Personal information
- Full name: John Leerams Chicano
- Nickname: Rambo
- Born: October 6, 1991 (age 34) Subic, Philippines

Sport
- Country: Philippines
- Coached by: Melvyn Fausto

Medal record
| Event | 1st | 2nd | 3rd |
| Southeast Asian Games | 2 | 1 | 0 |
| Total | 2 | 1 | 0 |
Representing Philippines
Men's triathlon
Southeast Asian Games
| Gold medal – first place | 2019 Philippines | Individual |
| Gold medal – first place | 2019 Philippines | Mixed Relay |
| Silver medal – second place | 2017 Putrajaya | Individual |

= John Chicano =

Filipino triathlete (born 1991)

John Leerams Chicano (born October 6, 1991), popularly known as Rambo in the triathlon community,
is a professional Filipino triathlete. He won a gold medal at the 2019 Southeast Asian Games men's triathlon at Subic Bay Boardwalk in Zambales.

==Career==
Prior to becoming a triathlete, Chicano was a cyclist competing in junior competitions. In 2007, he had to work in a bicycle shop so he could earn a living to support his child. The owner of the shop was Coach Melvin Fausto, a coach for the Triathlon Association of the Philippines (TRAP). Fausto saw potential in Chicano and trained him to become a bicycle mechanic and later taught him on how to become a triathlete. Prior to training under Fausto, Chicano had no experience in how to swim and had to be taught in swimming for three months. Within a year, Chicano became competitive enough to be able to participate and win races at the Subic International Triathlon. He became a member of the national team in 2009.
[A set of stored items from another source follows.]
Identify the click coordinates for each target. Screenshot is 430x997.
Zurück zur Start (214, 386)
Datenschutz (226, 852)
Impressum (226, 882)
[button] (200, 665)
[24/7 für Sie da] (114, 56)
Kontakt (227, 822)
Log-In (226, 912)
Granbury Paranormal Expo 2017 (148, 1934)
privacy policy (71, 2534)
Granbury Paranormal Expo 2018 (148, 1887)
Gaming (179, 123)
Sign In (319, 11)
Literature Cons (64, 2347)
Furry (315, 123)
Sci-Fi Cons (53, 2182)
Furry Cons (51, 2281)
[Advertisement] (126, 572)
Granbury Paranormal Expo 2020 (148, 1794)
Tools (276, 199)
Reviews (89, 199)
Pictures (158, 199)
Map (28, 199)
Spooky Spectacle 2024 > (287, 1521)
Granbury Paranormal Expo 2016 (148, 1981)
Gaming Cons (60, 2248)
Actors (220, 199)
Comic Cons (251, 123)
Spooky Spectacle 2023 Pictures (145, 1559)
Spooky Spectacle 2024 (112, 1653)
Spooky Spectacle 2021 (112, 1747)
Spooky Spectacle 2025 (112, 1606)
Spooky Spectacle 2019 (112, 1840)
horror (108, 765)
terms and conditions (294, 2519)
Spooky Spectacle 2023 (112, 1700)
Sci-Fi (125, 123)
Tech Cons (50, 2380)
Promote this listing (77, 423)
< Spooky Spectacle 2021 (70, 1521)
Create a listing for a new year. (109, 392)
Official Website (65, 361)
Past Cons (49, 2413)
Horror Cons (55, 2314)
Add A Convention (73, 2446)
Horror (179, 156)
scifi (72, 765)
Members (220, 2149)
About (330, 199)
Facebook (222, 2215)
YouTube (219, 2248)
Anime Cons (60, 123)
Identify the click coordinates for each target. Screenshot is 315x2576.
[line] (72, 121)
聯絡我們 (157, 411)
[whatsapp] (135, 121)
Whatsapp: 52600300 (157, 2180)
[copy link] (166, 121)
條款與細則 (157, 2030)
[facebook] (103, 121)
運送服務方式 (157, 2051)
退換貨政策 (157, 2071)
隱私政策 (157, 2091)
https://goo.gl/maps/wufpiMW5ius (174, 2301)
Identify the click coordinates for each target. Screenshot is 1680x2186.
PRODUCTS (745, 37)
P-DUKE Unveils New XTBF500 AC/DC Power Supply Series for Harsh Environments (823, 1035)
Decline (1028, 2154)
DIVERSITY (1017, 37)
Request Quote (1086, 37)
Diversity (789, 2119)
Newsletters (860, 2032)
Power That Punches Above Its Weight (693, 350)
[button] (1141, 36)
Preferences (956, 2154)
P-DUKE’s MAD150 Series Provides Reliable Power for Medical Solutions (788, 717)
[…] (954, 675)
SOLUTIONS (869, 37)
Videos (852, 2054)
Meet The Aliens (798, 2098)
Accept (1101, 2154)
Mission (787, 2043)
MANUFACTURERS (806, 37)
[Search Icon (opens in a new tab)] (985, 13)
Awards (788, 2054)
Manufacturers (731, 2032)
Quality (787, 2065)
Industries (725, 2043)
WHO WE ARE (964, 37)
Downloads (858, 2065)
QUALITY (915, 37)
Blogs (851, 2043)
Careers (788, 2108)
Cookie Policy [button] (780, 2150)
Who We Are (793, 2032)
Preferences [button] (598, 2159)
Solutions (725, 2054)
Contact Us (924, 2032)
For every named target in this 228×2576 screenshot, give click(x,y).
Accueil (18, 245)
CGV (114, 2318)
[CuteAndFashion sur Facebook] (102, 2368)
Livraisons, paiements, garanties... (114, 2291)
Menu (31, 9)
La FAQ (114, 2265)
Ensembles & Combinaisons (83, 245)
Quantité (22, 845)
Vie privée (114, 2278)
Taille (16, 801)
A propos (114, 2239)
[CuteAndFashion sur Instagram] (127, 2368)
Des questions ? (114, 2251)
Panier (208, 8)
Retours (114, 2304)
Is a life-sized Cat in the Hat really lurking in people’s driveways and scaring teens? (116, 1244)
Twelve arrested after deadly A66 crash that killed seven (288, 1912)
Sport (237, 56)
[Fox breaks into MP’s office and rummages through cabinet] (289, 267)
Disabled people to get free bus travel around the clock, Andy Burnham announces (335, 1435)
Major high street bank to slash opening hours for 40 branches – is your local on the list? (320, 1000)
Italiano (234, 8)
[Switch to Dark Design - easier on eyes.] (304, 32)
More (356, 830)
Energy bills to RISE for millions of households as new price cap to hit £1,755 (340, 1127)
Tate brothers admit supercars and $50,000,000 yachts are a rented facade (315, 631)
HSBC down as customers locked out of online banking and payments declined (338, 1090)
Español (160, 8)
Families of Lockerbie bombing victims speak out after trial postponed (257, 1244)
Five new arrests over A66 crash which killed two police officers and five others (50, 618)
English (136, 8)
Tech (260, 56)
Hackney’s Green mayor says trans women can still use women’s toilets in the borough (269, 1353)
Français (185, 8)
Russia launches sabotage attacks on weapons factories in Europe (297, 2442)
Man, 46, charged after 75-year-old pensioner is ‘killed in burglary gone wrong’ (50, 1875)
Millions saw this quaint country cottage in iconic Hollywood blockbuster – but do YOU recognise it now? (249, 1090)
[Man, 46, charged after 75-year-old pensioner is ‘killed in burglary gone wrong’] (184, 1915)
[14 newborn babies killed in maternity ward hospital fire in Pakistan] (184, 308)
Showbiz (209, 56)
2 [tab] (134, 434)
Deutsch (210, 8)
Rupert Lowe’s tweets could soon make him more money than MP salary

Chicano competed at the Southeast Asian Games. He represented the Philippines in the 2017 edition in Kuala Lumpur along with Nikko Huelgas in triathlon. He settled for silver after he helped his compatriot, Huelgas in the cycling leg of the men's triathlon event who eventually won the gold medal. Chicano himself won gold in the 2019 edition hosted at home in the Philippines with the men's triathlon event held in Subic.

==Personal life==
Chicano was born on October 6, 1991, in Olongapo City, Zambales. He is a father of two children.